You are currently viewing Four Ways to Store Your Data Other than Excel

Four Ways to Store Your Data Other than Excel

Pop quiz: Do you like the analytic tools you have? 

If the answer is “No,” “Not very much,” or “I didn’t know I had a choice!” it’s time to re-evaluate the tools you have. This isn’t a popularity contest. I‘m not going to rain hate down on any particular programs because I believe they all have their place in analytic work, no matter how loudly the angry data scientist mob chants, “Down with Excel!” What I would like to do instead is to challenge you to think about what you use – and what you aren’t using – to see if there might be a better fit with your needs. What is the best analytic software for you, your non-profit or small business, and your ultimate goals?

Let’s start with some simple questions about your data and analytic needs. If you really want to take this little exercise seriously, you can jot down your answers for reference. If you’re more just curious to learn more about options out there, you can skip ahead.

  1. How much data do you have? Roughly, how many rows (thousands, hundreds or millions) and how many columns (a few, several dozen, hundreds?)
  2. Are they in one place or dozens of separate places? In one file or many?
  3. How often, if ever, are those datasets updated or changed?
  4.  Do you need to clean or change these files before you can use them for you analytic work (e.g. fix errors, combine two different files, create calculated columns)?
  5. Is it necessary to filter to a subset of your data or summarize (e.g. add up) parts of your data to get the information you need?
  6. Are you or do you want to create visual reports from these datasets?
  7. If yes, is all you need a static image or should people be able to interact with the visualization (choosing what years or subcategories to look at, drilling down, etc.)?
  8. How many people need to receive or view the results of your analytics?
  9. Do the underlying data or the reports themselves need to be only made available to certain people?
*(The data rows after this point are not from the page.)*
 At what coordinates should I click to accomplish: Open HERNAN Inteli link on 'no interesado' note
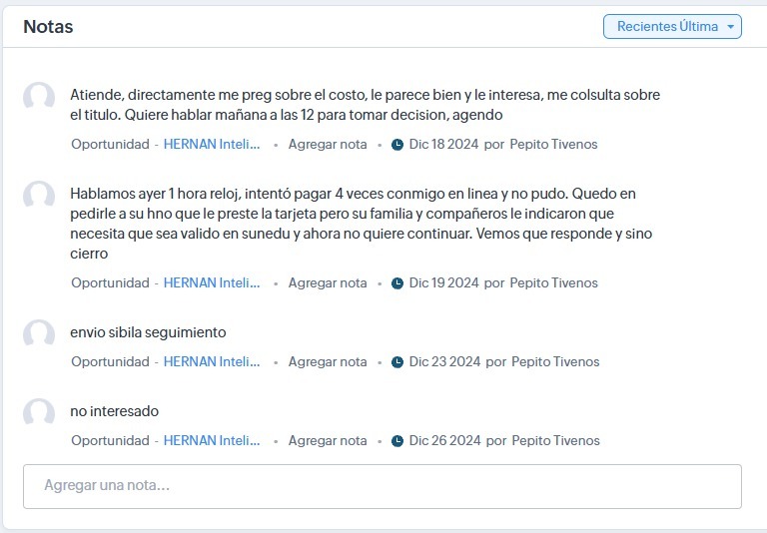pyautogui.click(x=211, y=441)
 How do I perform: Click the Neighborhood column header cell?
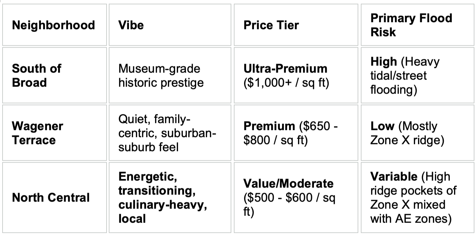click(x=55, y=25)
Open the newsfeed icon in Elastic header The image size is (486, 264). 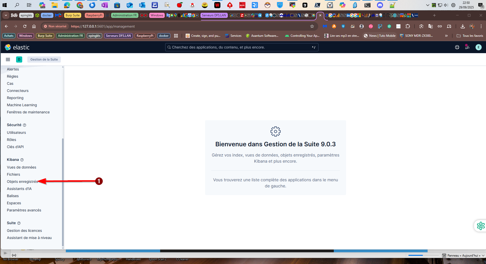[x=467, y=47]
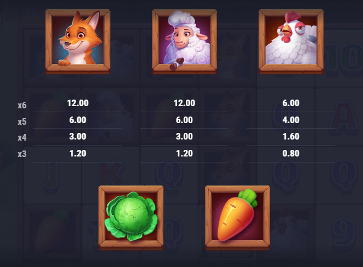Select the sheep chef symbol

[x=184, y=42]

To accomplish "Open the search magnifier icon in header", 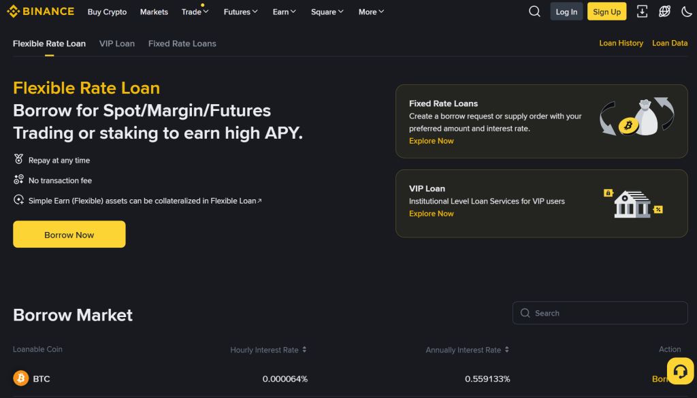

Now that we’ve thought through the key elements of what we might need from analytic software, it’s time to tackle the plethora of options. Today, we’ll start with Data Storage. It’s the foundational piece: you need a place to keep your data. Many organizations don’t even realize they’ve made a choice here.
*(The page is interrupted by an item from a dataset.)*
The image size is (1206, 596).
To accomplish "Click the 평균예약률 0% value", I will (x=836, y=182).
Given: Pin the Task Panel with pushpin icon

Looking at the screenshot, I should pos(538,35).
Data storage is wherever your data live. Raise your hand if that’s in Excel files! It’s okay. Excel does technically count as data storage because it’s holding data for you to come back to later. However, there are many other ways for you to store your data, and some may be much better for your particular data needs.

Note: If your “data” are in images, emails, Word, or something else that isn’t actually directly accessible then you have an extraction problem you need to solve first.

Excel

Excel can absolutely manage keeping values in columns and rows. It’s often the default choice – the one folks don’t realize they’re making. While Excel can do the job, there are some serious limitations that you should think about before continuing down the “but it’s what we’ve always done” path. 

Excel is a poor choice is if you have data in the 6-figure row range, as it has file size limits. It’s also not a great choice if you need to merge multiple files together, as copying/pasting is very error-prone and functions like VLOOKUPs (joining two tables on a shared key field) have issues like dropping anything from either table that doesn’t match or breaking if a column is added to a table. Finally, the biggest threat from Excel is its auto-formatting habits. If you have a column with ZIP codes or other numbers that need to be stored as text, you can bid your leading zeroes a fond farewell! I’ve also heard horror stories about date fields getting corrupted – suddenly you’ve got things from May 21, 8352.

For this reason alone, my default recommendations is to use CSVs (discussed next) as your basic storage file. Even if Excel is your sole analysis tool, you can still keep the original data in CSV files and only copy over the elements you need to graph or analyze into Excel.

If your datasets are small enough and you’ve done what you can to limit errors, there is a lot you can do in Excel. However, the risk of typos, misplaced columns and “Excel ghosts” leads me to recommend other solutions.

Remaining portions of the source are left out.